Alan Judd

Due discretion

During the two previous recessions it was not unknown for Rolls-Royce and Bentley owners to replace their cars covertly.

issue 22 November 2008

During the two previous recessions it was not unknown for Rolls-Royce and Bentley owners to replace their cars covertly. Proprietors were reluctant to be seen to trade in their two-year-old Shadows or Turbo Rs for brand new ones while staff were being laid off. They still bought the new models but they specified identical-looking cars and either transferred the number plates or bought personal registrations. Thus, money changed hands, the economy functioned and staff at Crewe, its suppliers and dealerships were not laid off.

Such discretion is doubtless still available to embarrassed proprietors who survive this shipwreck (there’s certainly no shortage of cars) but I can suggest a further element of concealment: the Bentley Continental Flying Spur Speed. Of course, it’s absurd to talk of concealing a car almost 18 feet long, five high, seven wide and weighing two and a half tonnes, but its lines are understated. In a supermarket car park — I tested this — it attracted attention only from those who notice cars. Most shoppers trudged behind their trolleys without looking. If challenged they might have noticed a big car, some might even have posited a large Audi, a few — the cognoscenti — might ironically have suggested a VW Phaeton, but it wouldn’t have garnered anything like the stares bestowed on other Bentley models.

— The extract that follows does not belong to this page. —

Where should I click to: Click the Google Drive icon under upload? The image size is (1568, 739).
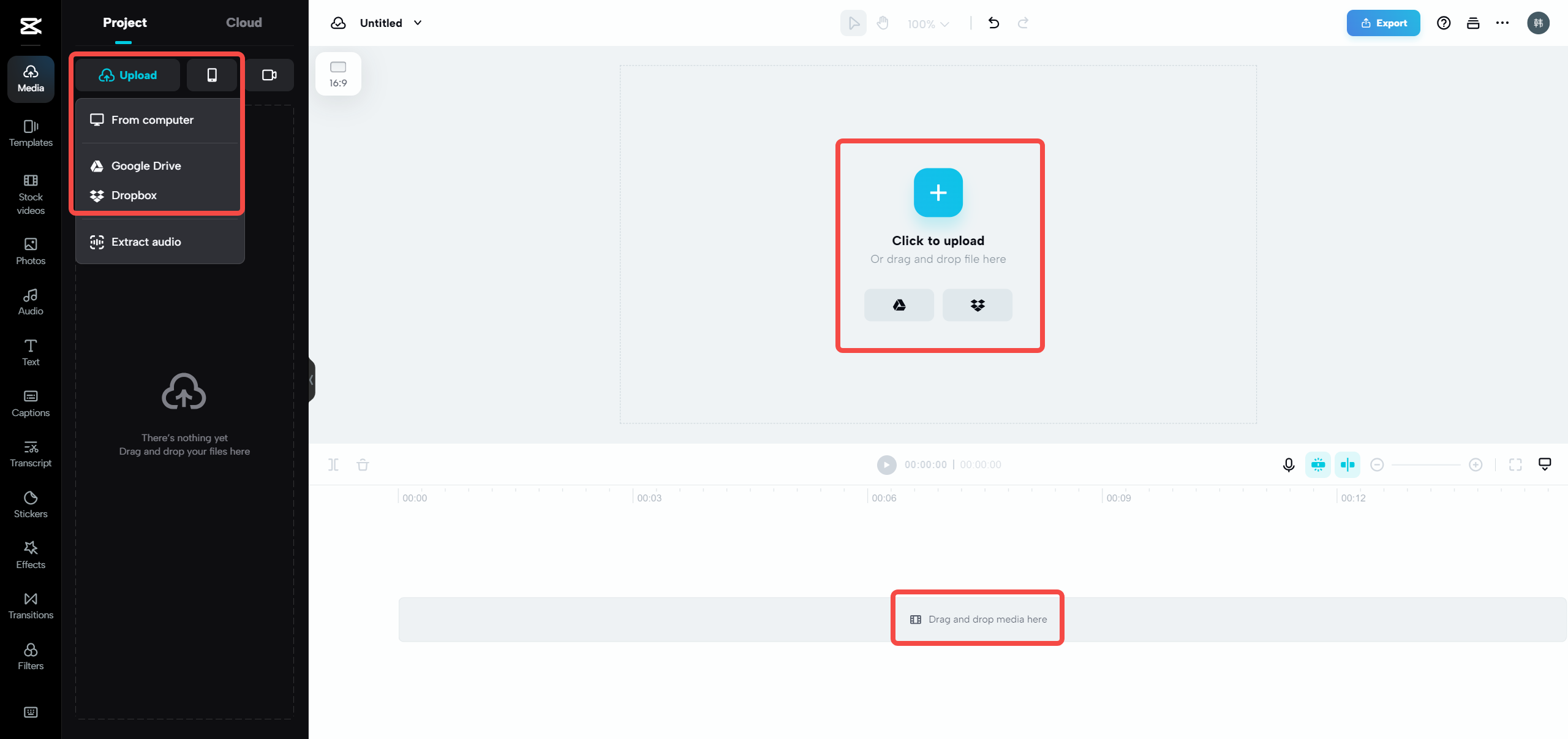coord(899,305)
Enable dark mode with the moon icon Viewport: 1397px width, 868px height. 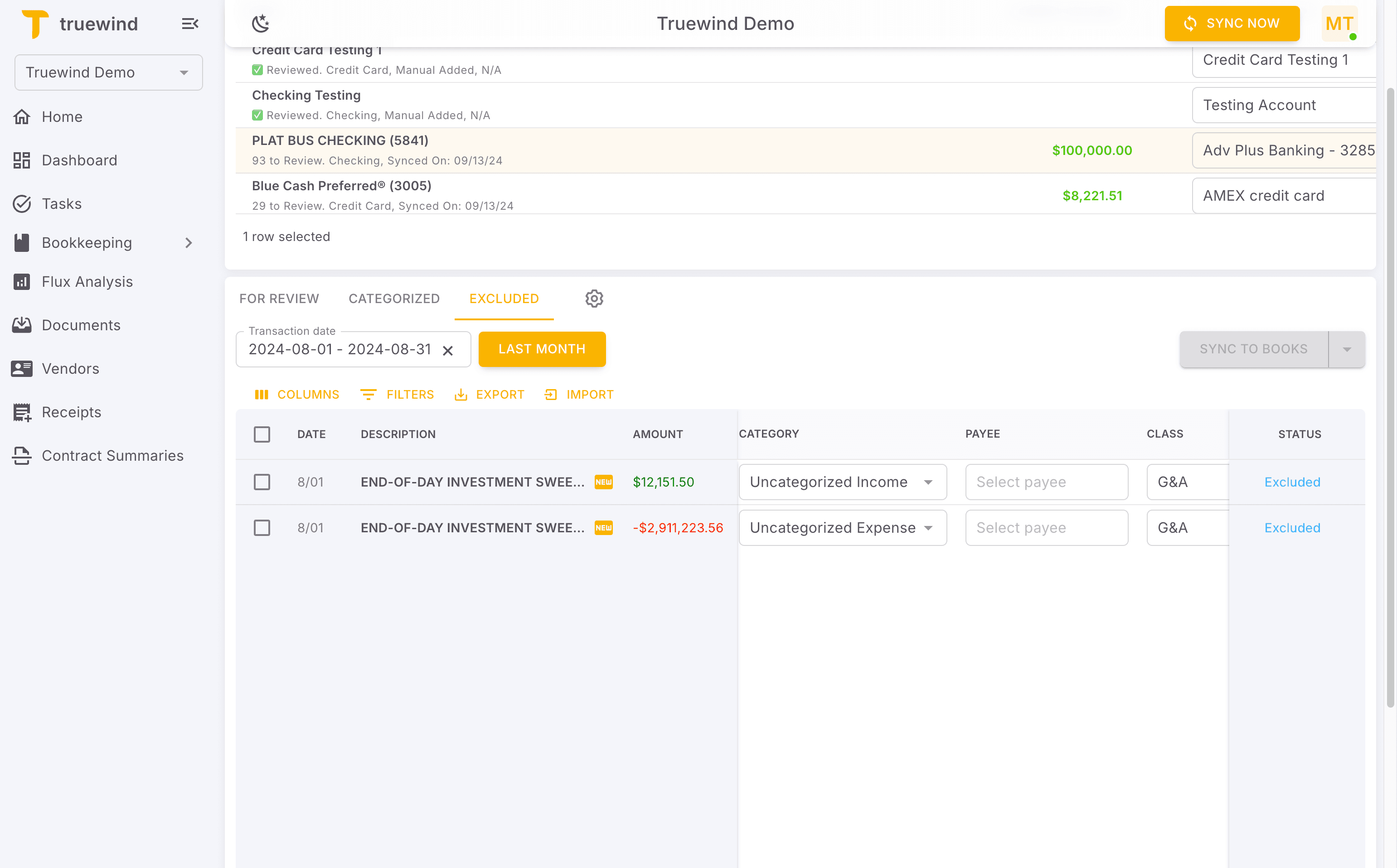point(262,24)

Better still, if you already own a Spur and want to upgrade to the new Speed variant without anyone realising you can be pretty sure that the external changes — a more upright grille and larger front air intake, a new rear bumper, wider rifled tail pipes and 20 inch alloys — will be unappreciated by all but those who do appreciate such things. (In fact, unlike its little sister, the Continental GT — many of whose owners change their cars with their socks — the Spur tends to stick to the hands of its first owners.)